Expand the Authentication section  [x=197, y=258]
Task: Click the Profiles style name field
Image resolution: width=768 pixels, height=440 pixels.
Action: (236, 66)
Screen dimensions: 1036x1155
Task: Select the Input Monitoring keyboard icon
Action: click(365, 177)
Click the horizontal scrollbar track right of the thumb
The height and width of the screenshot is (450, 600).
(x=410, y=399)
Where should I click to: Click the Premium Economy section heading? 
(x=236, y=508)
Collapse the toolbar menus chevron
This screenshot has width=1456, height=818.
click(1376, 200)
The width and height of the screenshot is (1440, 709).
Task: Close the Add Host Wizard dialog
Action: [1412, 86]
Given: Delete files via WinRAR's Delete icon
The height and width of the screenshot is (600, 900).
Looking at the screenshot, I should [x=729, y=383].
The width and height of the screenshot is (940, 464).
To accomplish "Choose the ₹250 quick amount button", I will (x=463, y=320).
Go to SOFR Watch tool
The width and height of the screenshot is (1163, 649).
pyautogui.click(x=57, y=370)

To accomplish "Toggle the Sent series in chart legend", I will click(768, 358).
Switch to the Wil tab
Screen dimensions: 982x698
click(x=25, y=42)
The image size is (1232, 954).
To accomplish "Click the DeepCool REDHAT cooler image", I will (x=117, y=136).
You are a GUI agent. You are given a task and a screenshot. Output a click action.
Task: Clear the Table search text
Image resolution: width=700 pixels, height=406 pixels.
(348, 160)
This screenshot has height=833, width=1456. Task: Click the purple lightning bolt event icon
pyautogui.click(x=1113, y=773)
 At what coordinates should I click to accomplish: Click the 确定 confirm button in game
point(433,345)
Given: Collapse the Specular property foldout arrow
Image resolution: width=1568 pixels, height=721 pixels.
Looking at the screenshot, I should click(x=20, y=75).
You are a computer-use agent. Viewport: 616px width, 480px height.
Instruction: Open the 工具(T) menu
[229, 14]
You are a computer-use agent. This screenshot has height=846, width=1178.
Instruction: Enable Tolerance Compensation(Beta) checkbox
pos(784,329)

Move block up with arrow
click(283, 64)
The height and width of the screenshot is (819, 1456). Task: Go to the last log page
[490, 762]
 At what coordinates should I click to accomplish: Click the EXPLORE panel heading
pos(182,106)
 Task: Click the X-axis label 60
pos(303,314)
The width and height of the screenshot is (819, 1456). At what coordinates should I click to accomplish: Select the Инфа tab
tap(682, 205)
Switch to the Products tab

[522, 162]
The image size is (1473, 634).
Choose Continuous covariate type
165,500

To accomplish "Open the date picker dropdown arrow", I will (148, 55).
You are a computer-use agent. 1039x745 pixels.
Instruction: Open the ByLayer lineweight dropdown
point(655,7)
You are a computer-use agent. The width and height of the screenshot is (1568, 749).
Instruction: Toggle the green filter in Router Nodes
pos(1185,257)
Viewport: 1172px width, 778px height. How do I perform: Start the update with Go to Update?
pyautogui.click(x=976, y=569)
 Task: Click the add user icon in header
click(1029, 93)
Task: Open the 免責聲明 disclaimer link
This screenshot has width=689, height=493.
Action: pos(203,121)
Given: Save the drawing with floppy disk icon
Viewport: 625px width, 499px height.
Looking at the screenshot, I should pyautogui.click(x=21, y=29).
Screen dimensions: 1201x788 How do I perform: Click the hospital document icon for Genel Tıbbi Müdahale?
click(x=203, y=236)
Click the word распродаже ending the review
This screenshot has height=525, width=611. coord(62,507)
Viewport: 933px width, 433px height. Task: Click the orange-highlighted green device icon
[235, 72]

************

- _TASK INSTRUCTIONS_
Set out every item above as a numbered list, one line per number, and drop the blank lines.

- _REPLY_
1. Expand the Authentication section  [x=197, y=258]
2. Task: Click the Profiles style name field
3. Image resolution: width=768 pixels, height=440 pixels.
4. Action: (236, 66)
5. Screen dimensions: 1036x1155
6. Task: Select the Input Monitoring keyboard icon
7. Action: click(365, 177)
8. Click the horizontal scrollbar track right of the thumb
9. The height and width of the screenshot is (450, 600).
10. (x=410, y=399)
11. Where should I click to: Click the Premium Economy section heading? 
12. (x=236, y=508)
13. Collapse the toolbar menus chevron
14. This screenshot has width=1456, height=818.
15. click(1376, 200)
16. The width and height of the screenshot is (1440, 709).
17. Task: Close the Add Host Wizard dialog
18. Action: [1412, 86]
19. Given: Delete files via WinRAR's Delete icon
20. The height and width of the screenshot is (600, 900).
21. Looking at the screenshot, I should [x=729, y=383].
22. The width and height of the screenshot is (940, 464).
23. To accomplish "Choose the ₹250 quick amount button", I will (x=463, y=320).
24. Go to SOFR Watch tool
25. The width and height of the screenshot is (1163, 649).
26. pyautogui.click(x=57, y=370)
27. To accomplish "Toggle the Sent series in chart legend", I will click(768, 358).
28. Switch to the Wil tab
29. Screen dimensions: 982x698
30. click(x=25, y=42)
31. The image size is (1232, 954).
32. To accomplish "Click the DeepCool REDHAT cooler image", I will (x=117, y=136).
33. You are a GUI agent. You are given a task and a screenshot. Output a click action.
34. Task: Clear the Table search text
35. Image resolution: width=700 pixels, height=406 pixels.
36. (348, 160)
37. This screenshot has height=833, width=1456. Task: Click the purple lightning bolt event icon
38. pyautogui.click(x=1113, y=773)
39.  At what coordinates should I click to accomplish: Click the 确定 confirm button in game
40. point(433,345)
41. Given: Collapse the Specular property foldout arrow
42. Image resolution: width=1568 pixels, height=721 pixels.
43. Looking at the screenshot, I should click(x=20, y=75).
44. You are a computer-use agent. Viewport: 616px width, 480px height.
45. Instruction: Open the 工具(T) menu
46. [229, 14]
47. You are a computer-use agent. This screenshot has height=846, width=1178.
48. Instruction: Enable Tolerance Compensation(Beta) checkbox
49. pos(784,329)
50. Move block up with arrow
51. click(283, 64)
52. The height and width of the screenshot is (819, 1456). Task: Go to the last log page
53. [490, 762]
54.  At what coordinates should I click to accomplish: Click the EXPLORE panel heading
55. pos(182,106)
56.  Task: Click the X-axis label 60
57. pos(303,314)
58. The width and height of the screenshot is (819, 1456). At what coordinates should I click to accomplish: Select the Инфа tab
59. tap(682, 205)
60. Switch to the Products tab
61. [522, 162]
62. The image size is (1473, 634).
63. Choose Continuous covariate type
64. 165,500
65. To accomplish "Open the date picker dropdown arrow", I will (148, 55).
66. You are a computer-use agent. 1039x745 pixels.
67. Instruction: Open the ByLayer lineweight dropdown
68. point(655,7)
69. You are a computer-use agent. The width and height of the screenshot is (1568, 749).
70. Instruction: Toggle the green filter in Router Nodes
71. pos(1185,257)
72. Viewport: 1172px width, 778px height. How do I perform: Start the update with Go to Update?
73. pyautogui.click(x=976, y=569)
74.  Task: Click the add user icon in header
75. click(1029, 93)
76. Task: Open the 免責聲明 disclaimer link
77. This screenshot has width=689, height=493.
78. Action: pos(203,121)
79. Given: Save the drawing with floppy disk icon
80. Viewport: 625px width, 499px height.
81. Looking at the screenshot, I should pyautogui.click(x=21, y=29).
82. Screen dimensions: 1201x788 How do I perform: Click the hospital document icon for Genel Tıbbi Müdahale?
83. click(x=203, y=236)
84. Click the word распродаже ending the review
85. This screenshot has height=525, width=611. coord(62,507)
86. Viewport: 933px width, 433px height. Task: Click the orange-highlighted green device icon
87. [235, 72]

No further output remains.